After this outrage, the majority of new recruits to the militia were young women and if anything women’s organisation and determination were strengthened, as voiced by 60-year-old Agatha Francis, who was interviewed by Chris Searle: –
“… and for the women, they are proud and boast up of Maternity Leave. The kind of bad treatment the men give the women before, they done with that. The Revolution bring we love, and is that love that teach the men different, bring them work and cause them to respect we.”
Women and The Grenada Revolution
The majority of publications on the Grenada Revolution have been written from the male perspective. With Comrade Sister: Caribbean Feminist Revisions of the Grenada Revolution we get a distant, and hopefully objective, female perspective of how the Revo’ supported women and, some would say, did not go far enough.
Following the recent launch of Comrade Sister: Caribbean Feminist Revisions of the Grenada Revolution, Laurie R. Lambert, an interdisciplinary scholar working at the intersection of literature and history in African Diaspora Studies, expands on the content of her publication.
Comrade Sister, University of Virginia Press 2020, examines the gendered implications of political trauma in literature on Grenada. The book analyses how Caribbean women writers use authorship as a means of expressing cultural sovereignty and critiquing the inadequacy of hierarchical, patriarchal, and linear histories of a black radical tradition as they narrate the Grenada Revolution. In so doing, Lambert reads Caribbean literature as a primary site for the excavation of gendered readings of revolution, identifying the marginalized voices of women and girls at multiple unexpected sites of political formation.
In 1979, the New Jewel Movement under Maurice Bishop overthrew the government of Grenada, establishing the People’s Revolutionary Government. The United States under President Reagan infamously invaded Grenada in 1983, staying until the New National Party won election, effectively dealing a death blow to socialism in Grenada.
With Comrade Sister, Laurie Lambert offers the first comprehensive study of how gender and sexuality produced different narratives of the Grenada Revolution. Reimagining this period with women at its centre, Laurie Lambert shows how the revolution must be recognized for its both productive and corrosive tendencies.

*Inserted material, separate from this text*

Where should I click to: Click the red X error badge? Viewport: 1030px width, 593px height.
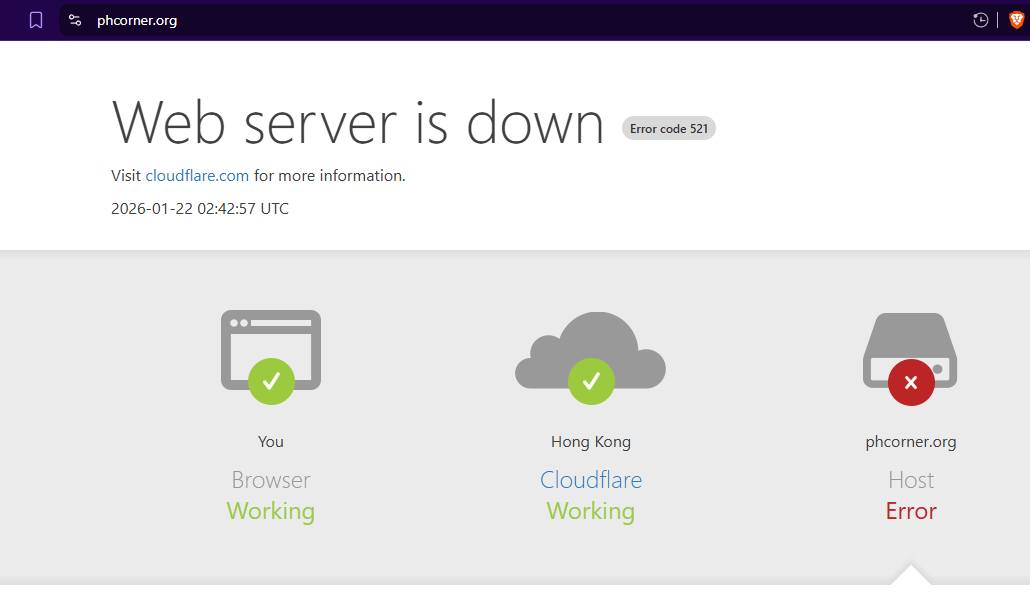(x=911, y=382)
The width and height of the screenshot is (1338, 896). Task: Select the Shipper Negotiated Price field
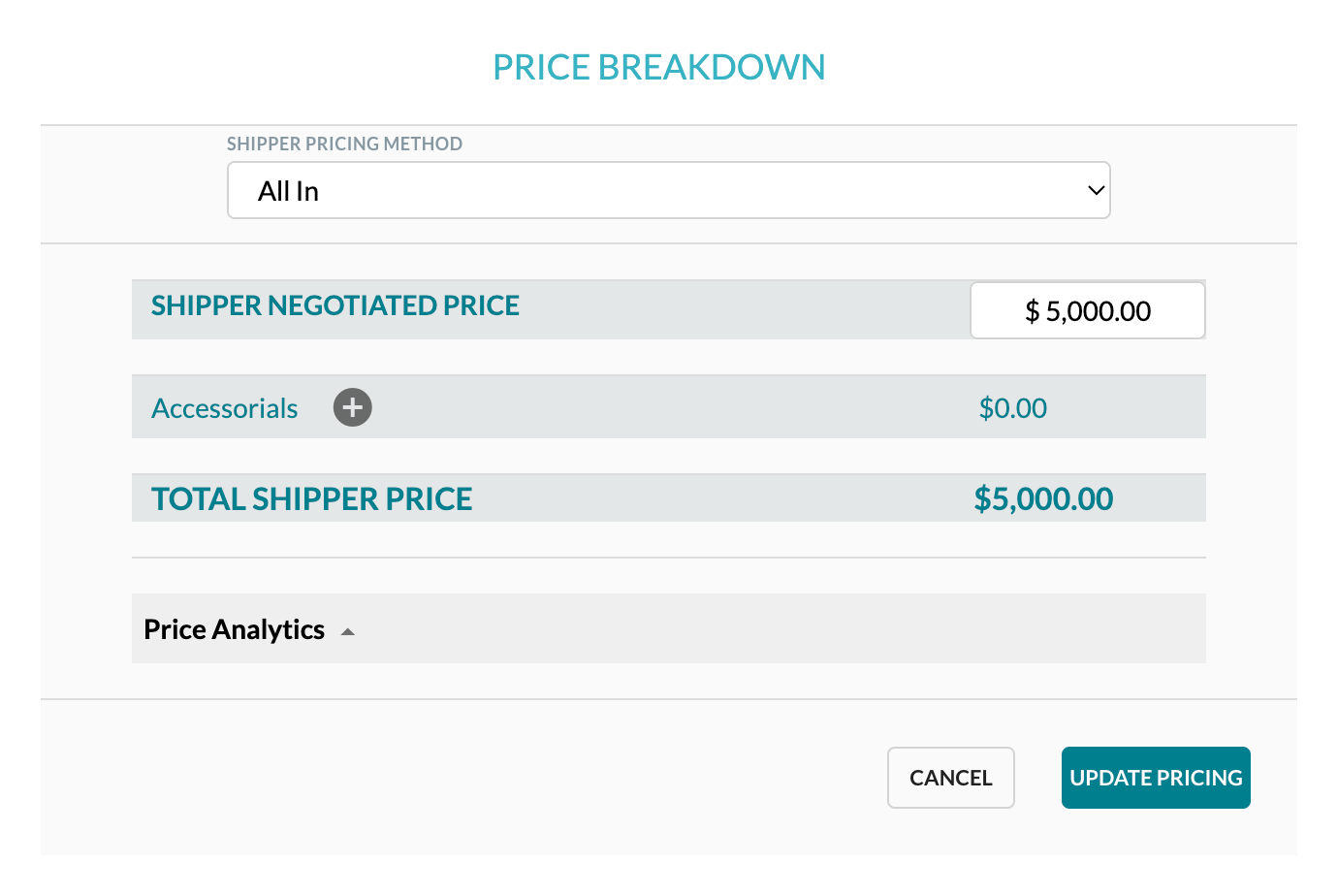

Quite rightly Lambert argues that the literature of the Grenada Revolution exposes how the more harmful aspects of revolution are visited on, and are therefore more apparent to, women. Calling attention to the mark of black feminism on the literary output of Caribbean writers of this period, Lambert addresses the gap between women’s active participation in the Caribbean revolution versus the lack of recognition they continue to receive.